# Required action
Entries must be copied exactly, with nothing left out.

# Dataset entries
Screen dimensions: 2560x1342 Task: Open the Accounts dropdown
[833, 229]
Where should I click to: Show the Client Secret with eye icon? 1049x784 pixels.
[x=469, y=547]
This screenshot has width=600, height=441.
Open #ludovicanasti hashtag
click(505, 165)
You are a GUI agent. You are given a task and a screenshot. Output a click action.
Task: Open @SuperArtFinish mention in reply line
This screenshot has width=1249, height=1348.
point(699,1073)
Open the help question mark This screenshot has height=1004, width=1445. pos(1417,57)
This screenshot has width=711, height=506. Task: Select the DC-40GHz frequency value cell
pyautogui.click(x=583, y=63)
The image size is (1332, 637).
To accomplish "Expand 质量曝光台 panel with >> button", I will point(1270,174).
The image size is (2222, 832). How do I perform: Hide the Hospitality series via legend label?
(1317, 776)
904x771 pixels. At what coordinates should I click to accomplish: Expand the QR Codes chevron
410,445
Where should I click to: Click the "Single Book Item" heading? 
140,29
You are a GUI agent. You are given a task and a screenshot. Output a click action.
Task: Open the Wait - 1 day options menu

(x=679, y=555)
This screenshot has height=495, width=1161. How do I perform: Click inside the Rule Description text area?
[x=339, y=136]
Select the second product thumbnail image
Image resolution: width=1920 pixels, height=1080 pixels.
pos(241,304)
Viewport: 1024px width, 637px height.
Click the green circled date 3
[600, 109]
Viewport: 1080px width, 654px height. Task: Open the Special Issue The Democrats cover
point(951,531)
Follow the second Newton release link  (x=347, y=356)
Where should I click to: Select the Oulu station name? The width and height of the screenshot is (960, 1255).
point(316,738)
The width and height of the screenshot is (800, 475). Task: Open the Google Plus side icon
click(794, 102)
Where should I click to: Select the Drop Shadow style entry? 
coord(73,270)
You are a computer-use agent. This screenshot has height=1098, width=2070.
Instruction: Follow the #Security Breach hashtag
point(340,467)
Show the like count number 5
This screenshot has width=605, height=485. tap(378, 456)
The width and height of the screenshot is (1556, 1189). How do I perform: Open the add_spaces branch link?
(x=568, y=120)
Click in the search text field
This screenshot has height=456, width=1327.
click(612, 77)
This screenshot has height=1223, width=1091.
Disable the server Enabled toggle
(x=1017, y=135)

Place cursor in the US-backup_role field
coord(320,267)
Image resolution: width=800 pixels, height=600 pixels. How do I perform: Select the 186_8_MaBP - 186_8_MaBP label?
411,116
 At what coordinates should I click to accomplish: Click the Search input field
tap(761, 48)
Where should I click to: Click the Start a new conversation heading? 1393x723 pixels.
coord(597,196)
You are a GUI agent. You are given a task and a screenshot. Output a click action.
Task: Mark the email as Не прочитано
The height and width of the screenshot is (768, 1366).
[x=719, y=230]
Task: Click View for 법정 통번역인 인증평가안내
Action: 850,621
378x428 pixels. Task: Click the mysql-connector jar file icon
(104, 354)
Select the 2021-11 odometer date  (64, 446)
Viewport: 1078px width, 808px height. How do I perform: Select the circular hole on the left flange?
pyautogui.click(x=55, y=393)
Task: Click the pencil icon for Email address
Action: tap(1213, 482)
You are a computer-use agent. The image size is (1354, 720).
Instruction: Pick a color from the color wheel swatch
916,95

# Solution for this problem
Screen dimensions: 2560x1342 Task: Open the Accounts dropdown
[833, 229]
Where should I click to: Show the Client Secret with eye icon? 1049x784 pixels.
[x=469, y=547]
This screenshot has width=600, height=441.
Open #ludovicanasti hashtag
click(505, 165)
You are a GUI agent. You are given a task and a screenshot. Output a click action.
Task: Open @SuperArtFinish mention in reply line
This screenshot has width=1249, height=1348.
point(699,1073)
Open the help question mark This screenshot has height=1004, width=1445. pos(1417,57)
This screenshot has width=711, height=506. Task: Select the DC-40GHz frequency value cell
pyautogui.click(x=583, y=63)
The image size is (1332, 637).
To accomplish "Expand 质量曝光台 panel with >> button", I will point(1270,174).
The image size is (2222, 832). How do I perform: Hide the Hospitality series via legend label?
(1317, 776)
904x771 pixels. At what coordinates should I click to accomplish: Expand the QR Codes chevron
410,445
Where should I click to: Click the "Single Book Item" heading? 
140,29
You are a GUI agent. You are given a task and a screenshot. Output a click action.
Task: Open the Wait - 1 day options menu

(x=679, y=555)
This screenshot has height=495, width=1161. How do I perform: Click inside the Rule Description text area?
[x=339, y=136]
Select the second product thumbnail image
Image resolution: width=1920 pixels, height=1080 pixels.
pos(241,304)
Viewport: 1024px width, 637px height.
Click the green circled date 3
[600, 109]
Viewport: 1080px width, 654px height. Task: Open the Special Issue The Democrats cover
point(951,531)
Follow the second Newton release link  (x=347, y=356)
Where should I click to: Select the Oulu station name? The width and height of the screenshot is (960, 1255).
point(316,738)
The width and height of the screenshot is (800, 475). Task: Open the Google Plus side icon
click(794, 102)
Where should I click to: Select the Drop Shadow style entry? 
coord(73,270)
You are a computer-use agent. This screenshot has height=1098, width=2070.
Instruction: Follow the #Security Breach hashtag
point(340,467)
Show the like count number 5
This screenshot has width=605, height=485. tap(378, 456)
The width and height of the screenshot is (1556, 1189). How do I perform: Open the add_spaces branch link?
(x=568, y=120)
Click in the search text field
This screenshot has height=456, width=1327.
click(612, 77)
This screenshot has height=1223, width=1091.
Disable the server Enabled toggle
(x=1017, y=135)

Place cursor in the US-backup_role field
coord(320,267)
Image resolution: width=800 pixels, height=600 pixels. How do I perform: Select the 186_8_MaBP - 186_8_MaBP label?
411,116
 At what coordinates should I click to accomplish: Click the Search input field
tap(761, 48)
Where should I click to: Click the Start a new conversation heading? 1393x723 pixels.
coord(597,196)
You are a GUI agent. You are given a task and a screenshot. Output a click action.
Task: Mark the email as Не прочитано
The height and width of the screenshot is (768, 1366).
[x=719, y=230]
Task: Click View for 법정 통번역인 인증평가안내
Action: 850,621
378x428 pixels. Task: Click the mysql-connector jar file icon
(104, 354)
Select the 2021-11 odometer date  (64, 446)
Viewport: 1078px width, 808px height. How do I perform: Select the circular hole on the left flange?
pyautogui.click(x=55, y=393)
Task: Click the pencil icon for Email address
Action: tap(1213, 482)
You are a computer-use agent. The image size is (1354, 720).
Instruction: Pick a color from the color wheel swatch
916,95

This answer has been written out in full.